TRY IT: Using the data below, find how many lines include the word "section" and report that figure alone.

EXTRACTED DATA:

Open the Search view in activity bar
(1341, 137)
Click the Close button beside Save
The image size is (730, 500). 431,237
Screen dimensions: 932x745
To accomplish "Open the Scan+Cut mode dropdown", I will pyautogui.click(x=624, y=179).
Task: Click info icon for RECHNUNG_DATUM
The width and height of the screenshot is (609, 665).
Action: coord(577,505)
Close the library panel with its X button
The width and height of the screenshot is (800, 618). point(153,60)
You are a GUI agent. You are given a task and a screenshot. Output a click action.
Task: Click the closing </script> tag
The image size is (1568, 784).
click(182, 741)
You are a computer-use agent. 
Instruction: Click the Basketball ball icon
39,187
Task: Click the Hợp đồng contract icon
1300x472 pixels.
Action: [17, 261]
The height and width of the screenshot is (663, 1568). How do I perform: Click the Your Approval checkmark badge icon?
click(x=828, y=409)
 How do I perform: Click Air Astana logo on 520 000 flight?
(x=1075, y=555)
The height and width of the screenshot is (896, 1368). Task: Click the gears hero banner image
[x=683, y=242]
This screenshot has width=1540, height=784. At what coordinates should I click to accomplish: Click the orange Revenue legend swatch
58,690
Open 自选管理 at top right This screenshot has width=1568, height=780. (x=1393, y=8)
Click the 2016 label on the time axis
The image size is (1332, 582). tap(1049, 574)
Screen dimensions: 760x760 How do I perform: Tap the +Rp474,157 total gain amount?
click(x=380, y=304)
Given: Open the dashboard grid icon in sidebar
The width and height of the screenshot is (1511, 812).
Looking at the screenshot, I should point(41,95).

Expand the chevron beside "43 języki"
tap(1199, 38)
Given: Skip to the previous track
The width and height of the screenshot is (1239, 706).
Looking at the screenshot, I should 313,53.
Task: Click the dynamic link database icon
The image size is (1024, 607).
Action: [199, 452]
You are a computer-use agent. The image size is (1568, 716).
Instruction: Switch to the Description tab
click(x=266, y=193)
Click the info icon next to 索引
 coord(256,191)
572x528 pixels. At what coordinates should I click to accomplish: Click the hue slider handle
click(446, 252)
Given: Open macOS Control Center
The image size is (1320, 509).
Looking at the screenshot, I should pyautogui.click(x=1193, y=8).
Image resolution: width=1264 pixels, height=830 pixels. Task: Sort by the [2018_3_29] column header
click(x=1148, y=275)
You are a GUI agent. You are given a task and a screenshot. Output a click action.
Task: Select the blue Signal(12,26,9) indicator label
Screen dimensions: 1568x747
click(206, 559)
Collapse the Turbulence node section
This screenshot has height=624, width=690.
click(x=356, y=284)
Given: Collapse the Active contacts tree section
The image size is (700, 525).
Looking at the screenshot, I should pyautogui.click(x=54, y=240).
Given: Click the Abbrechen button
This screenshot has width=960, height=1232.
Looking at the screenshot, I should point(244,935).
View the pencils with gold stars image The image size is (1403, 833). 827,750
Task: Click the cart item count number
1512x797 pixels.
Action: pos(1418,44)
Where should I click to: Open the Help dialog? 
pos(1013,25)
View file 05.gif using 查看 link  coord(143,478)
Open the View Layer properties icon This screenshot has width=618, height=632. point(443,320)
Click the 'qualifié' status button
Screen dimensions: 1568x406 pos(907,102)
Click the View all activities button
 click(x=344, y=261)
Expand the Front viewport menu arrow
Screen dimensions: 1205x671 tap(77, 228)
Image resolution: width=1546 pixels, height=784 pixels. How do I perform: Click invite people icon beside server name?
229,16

ANSWER TO THE PROBLEM: 2